Abstract: A fundamental goal in science is understanding complex relationships of biological systems across scales and time. Modern life science research is enabling data collection at a rapid pace and at increasing scale, yet our ability to understand complex systems and reason about their underlying dynamics is still limited. To this end, my work has focused on developing new machine learning tools for inferring latent structure from the data we observe. In my talk, I will primarily focus on new work developing a variant of contrastive learning suitable for scientific inference (CEBRA). As an example, I will highlight the algorithm’s ability to uncover consistent and robust neural latent dynamics. Lastly, I will discuss theoretical foundations for such models, and discuss my prior work in speech and vision, specifically regarding data efficiency and model robustness.
Biography: Steffen Schneider is a final year ELLIS PhD student in Machine Learning and Computational Neuroscience at the International Max Planck Research School for Intelligent Systems in Tuebingen and at EPFL in Geneva.
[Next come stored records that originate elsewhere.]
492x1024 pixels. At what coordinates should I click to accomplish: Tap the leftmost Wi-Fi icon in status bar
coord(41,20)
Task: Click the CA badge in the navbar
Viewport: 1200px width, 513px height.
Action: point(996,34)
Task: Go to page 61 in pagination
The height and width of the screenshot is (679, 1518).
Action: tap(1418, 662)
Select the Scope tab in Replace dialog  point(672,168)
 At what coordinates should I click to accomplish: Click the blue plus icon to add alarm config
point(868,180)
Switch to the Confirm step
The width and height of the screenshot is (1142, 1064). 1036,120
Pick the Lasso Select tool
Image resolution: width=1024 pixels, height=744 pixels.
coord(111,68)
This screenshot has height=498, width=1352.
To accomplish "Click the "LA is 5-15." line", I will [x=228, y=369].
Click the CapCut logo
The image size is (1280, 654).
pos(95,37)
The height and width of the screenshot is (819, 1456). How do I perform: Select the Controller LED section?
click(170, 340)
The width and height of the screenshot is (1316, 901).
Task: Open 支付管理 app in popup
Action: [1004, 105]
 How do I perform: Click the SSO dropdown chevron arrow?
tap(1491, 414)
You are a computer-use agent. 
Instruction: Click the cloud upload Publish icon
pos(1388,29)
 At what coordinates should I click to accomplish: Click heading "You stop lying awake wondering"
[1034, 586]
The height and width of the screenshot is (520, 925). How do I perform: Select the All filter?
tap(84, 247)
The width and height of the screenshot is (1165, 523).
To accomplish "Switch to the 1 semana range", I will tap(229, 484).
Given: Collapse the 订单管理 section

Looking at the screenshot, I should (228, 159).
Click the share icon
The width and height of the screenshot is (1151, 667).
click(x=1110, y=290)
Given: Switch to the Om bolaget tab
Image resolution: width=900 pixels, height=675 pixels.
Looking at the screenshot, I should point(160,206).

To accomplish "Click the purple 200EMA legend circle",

His PhD work is supported by a Google PhD Fellowship and revolves around robust deployment of machine learning models and self-supervised learning for scientific data analysis. Mr. Schneider has also worked on large scale machine learning for speech, vision and language with research visits at FAIR/Meta AI in Menlo Park/NYC, and on object-centric learning at Amazon in Tuebingen. Beyond research, he co-founded the edtech/science communication startup “KI macht Schule” to teach AI in schools.